Es, sin duda, la revolución más importante que debemos afrontar en estos tiempos post-Guttenberg, aunque nadie la proclame ni la abandere. Simplemente, está ahí, y no nos queda más remedio que asumirla, nos guste o no nos guste. Es una verdadera lástima que algunos gobiernos, tantos poderes de toda índole, traten de impedir el avance de algo tan imparable. Es un esfuerzo tan inútil y vano como los intentos de poner puertas y dinteles al campo.
Puede interpretarse, claro, que la reforma del Ente RTVE para convertirse en Corporación empresarial no es sino cosmética; que algo cambie para que todo siga igual. Pero ya es imposible: el gran debate pendiente es, por supuesto, el que atañe a los medios de comunicación.

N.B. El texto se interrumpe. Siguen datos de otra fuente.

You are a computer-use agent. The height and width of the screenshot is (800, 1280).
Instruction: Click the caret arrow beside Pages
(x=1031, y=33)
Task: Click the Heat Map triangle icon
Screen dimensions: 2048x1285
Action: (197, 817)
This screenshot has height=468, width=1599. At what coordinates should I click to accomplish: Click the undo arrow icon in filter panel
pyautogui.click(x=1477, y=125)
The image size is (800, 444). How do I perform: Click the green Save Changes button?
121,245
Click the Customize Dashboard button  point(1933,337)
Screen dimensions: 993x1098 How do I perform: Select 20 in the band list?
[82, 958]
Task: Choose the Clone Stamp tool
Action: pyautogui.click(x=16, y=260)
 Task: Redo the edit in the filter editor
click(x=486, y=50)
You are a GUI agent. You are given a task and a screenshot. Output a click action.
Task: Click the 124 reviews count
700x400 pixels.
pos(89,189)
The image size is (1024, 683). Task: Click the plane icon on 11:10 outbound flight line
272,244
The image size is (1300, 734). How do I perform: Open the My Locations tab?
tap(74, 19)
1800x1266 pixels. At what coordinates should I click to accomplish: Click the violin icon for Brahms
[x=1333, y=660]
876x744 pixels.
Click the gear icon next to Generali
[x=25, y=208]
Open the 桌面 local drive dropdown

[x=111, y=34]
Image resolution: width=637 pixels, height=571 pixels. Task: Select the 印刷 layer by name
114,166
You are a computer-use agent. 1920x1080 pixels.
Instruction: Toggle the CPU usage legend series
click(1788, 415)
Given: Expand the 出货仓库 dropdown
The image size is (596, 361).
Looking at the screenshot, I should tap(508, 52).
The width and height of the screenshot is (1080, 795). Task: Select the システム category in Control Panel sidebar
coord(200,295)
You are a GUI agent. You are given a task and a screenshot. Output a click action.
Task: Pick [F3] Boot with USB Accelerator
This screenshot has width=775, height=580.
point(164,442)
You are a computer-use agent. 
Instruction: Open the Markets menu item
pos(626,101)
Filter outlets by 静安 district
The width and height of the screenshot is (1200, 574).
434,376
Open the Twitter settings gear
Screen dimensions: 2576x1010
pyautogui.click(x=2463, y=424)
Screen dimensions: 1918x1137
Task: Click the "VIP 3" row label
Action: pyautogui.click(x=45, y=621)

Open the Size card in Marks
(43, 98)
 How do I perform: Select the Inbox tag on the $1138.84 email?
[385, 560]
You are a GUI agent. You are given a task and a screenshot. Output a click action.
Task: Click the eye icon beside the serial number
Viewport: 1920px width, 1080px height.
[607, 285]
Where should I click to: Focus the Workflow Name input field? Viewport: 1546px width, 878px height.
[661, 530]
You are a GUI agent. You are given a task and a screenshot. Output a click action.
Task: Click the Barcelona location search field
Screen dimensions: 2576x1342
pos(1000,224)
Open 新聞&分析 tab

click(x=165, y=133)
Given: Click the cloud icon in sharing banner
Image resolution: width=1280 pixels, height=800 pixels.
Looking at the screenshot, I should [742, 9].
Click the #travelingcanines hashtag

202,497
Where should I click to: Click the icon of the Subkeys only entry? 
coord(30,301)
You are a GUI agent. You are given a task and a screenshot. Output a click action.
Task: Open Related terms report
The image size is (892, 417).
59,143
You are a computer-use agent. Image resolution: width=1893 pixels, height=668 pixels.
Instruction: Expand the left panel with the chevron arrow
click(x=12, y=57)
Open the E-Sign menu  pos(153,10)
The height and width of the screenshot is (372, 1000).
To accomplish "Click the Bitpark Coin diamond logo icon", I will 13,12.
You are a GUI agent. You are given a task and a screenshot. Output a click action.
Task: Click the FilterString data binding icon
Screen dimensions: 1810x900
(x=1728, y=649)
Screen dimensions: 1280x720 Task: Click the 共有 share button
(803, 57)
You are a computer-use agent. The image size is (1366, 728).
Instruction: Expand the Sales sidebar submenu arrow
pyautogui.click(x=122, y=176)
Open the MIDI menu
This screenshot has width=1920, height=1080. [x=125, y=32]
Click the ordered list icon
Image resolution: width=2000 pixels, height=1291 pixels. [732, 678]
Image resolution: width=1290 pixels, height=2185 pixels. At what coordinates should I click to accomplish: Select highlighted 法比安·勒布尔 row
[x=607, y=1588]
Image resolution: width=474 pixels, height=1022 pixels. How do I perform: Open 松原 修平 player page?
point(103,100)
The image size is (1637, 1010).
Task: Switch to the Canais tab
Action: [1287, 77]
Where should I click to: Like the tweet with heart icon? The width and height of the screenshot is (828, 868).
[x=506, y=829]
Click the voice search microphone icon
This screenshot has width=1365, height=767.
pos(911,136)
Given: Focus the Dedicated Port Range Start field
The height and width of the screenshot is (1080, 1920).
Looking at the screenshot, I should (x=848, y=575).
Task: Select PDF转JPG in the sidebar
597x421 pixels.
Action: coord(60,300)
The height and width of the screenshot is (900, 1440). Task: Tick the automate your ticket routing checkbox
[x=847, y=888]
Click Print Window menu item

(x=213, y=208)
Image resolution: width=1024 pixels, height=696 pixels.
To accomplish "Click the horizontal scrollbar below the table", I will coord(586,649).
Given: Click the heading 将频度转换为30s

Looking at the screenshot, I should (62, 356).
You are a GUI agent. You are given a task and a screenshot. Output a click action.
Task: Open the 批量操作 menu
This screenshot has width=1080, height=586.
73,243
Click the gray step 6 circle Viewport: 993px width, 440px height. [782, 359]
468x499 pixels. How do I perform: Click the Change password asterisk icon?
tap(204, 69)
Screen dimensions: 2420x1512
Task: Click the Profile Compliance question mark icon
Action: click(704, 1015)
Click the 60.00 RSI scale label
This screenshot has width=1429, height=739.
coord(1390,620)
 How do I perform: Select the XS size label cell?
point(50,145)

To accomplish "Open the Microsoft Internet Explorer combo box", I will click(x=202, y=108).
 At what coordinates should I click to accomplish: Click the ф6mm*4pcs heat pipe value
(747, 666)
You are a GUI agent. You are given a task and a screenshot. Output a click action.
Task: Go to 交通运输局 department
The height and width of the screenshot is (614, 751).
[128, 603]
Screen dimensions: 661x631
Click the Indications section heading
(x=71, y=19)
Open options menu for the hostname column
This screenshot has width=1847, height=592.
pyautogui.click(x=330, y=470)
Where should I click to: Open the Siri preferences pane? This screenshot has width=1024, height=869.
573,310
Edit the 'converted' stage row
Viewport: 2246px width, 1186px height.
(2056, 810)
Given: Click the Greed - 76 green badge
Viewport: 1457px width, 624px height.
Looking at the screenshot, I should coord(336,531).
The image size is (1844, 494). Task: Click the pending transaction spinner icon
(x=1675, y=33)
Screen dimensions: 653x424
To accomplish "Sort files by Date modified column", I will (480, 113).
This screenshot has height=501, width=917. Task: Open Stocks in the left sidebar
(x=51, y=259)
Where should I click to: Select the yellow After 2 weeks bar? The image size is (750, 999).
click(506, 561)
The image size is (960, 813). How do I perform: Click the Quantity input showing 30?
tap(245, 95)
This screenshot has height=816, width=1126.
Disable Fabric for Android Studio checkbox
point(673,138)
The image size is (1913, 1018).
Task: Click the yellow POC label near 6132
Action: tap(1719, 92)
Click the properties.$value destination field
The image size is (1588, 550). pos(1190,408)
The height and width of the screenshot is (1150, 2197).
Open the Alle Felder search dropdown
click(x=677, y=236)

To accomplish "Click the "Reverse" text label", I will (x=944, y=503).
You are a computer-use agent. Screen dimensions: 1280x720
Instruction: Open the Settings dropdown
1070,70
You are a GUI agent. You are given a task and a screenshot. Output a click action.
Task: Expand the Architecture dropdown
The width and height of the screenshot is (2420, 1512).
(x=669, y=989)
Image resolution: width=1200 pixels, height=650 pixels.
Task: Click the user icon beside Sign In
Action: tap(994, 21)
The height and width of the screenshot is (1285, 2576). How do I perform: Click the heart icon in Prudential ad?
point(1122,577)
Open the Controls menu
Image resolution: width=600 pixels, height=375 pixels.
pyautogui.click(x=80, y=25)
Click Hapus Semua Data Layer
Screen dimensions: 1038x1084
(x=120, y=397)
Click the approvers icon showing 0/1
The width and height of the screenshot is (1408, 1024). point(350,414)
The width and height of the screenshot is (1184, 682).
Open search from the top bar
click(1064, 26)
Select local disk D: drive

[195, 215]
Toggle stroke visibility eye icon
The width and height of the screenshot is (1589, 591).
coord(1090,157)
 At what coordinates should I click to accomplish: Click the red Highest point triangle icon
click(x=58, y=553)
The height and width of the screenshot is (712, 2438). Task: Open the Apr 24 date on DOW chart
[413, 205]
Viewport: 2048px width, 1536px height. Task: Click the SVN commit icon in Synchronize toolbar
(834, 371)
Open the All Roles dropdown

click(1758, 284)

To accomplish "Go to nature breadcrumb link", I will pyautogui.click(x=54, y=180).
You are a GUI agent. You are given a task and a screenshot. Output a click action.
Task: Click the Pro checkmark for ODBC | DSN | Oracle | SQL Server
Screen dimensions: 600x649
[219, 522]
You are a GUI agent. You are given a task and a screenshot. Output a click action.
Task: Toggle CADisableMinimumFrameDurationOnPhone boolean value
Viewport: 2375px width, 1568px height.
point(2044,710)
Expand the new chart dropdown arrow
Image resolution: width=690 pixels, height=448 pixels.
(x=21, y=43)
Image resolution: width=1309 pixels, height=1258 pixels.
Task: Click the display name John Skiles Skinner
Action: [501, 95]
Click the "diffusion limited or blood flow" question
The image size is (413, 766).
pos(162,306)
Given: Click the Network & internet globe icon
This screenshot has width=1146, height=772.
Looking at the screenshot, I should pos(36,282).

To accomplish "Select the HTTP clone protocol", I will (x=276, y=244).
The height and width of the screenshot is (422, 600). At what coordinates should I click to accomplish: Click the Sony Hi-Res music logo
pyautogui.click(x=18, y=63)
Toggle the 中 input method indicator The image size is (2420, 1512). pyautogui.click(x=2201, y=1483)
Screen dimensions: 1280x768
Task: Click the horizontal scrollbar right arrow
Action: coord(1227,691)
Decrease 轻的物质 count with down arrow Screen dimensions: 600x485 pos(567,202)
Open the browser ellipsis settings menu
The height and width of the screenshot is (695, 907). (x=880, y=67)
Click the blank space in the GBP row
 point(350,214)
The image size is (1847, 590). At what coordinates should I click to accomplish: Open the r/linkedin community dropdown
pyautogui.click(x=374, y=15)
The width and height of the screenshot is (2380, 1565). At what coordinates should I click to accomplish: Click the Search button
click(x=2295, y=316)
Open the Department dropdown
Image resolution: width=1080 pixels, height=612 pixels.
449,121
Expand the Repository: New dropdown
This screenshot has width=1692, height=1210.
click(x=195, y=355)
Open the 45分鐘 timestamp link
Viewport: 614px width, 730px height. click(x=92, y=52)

Que deben recuperar su papel, van a hacerlo, en una sociedad cuyos dirigentes parecen querer desterrar a Montesquieu y su separación de poderes, y a los que, lógicamente, les molesta la existencia de unos medios de comunicación independientes, indómitos, disconformes, que no creen ni en razones de Estado ni en conveniencias sociales y que hacen suyo aquel lema según el cual "noticia es todo aquello que alguien no quiere que se publique".
El gran debate, señores, ha comenzado con la imagen de la directora general del ya casi ex Ente público RTVE cortando lazos con el pasado; quién se lo iba a decir a ella hace apenas tres años, quién nos lo iba a decir a nosotros, los periodistas, que ni siquiera pensábamos en acometer nuestras propia transición, mientras se la recomendábamos a todos los demás.